- _EXCERPT_:
======
Search engines: Google, Bing, and other conventional search engines offer avenues for scouring space technology-related information that may provide pertinent insights.
Journals and publications: Specialised journals and publications, such as the Journal of Space Technology, International Journal of Space Science and Technology, and Space Technology International Forum, furnish granular insights into the dynamic flux characterising the ever-evolving landscape of space technology.
Social media platforms: Twitter, Reddit, Quora, and other social media platforms have emerged as alternative forums for probing and extracting information pertinent to the space technology narrative.
Specialised databases: The International Space Station Experiment Database, the Space Research Network, and other databases meticulously tailored to the space domain offer an array of datasets germane to the realm of space technologies.
3.2. Data Collection
Methods for collecting relevant information and creating a pilot registry of searchable sources of information are essential steps in the research process. This approach allows one to ensure the efficiency and accuracy of data collection and to assess the potential value of the collected data for a specific research task.
One type of data collection method is the target-oriented data collection method, which involves collecting relevant information and creating a registry of sources that allows researchers to focus on specific aspects of the study. This approach helps minimise information noise and focusses efforts on key sources. When using data collection methods, data quality improvement is applied, which allows for optimising the selection of sources based on their relevance and contributes to the collection of better information, which increases the reliability of the research results.
======
- _PROBLEM TO SOLVE_:
Retype the passage on space technology information sources, starting at the words "Search engines: Google, Bing, and" and stopping after "space technology narrative.".

- _ROWS_:
======
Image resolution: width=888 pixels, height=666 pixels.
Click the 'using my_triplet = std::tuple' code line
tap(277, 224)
======
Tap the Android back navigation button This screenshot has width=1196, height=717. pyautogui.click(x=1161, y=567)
======
- _TASK SOLUTION_:
Search engines: Google, Bing, and other conventional search engines offer avenues for scouring space technology-related information that may provide pertinent insights.
Journals and publications: Specialised journals and publications, such as the Journal of Space Technology, International Journal of Space Science and Technology, and Space Technology International Forum, furnish granular insights into the dynamic flux characterising the ever-evolving landscape of space technology.
Social media platforms: Twitter, Reddit, Quora, and other social media platforms have emerged as alternative forums for probing and extracting information pertinent to the space technology narrative.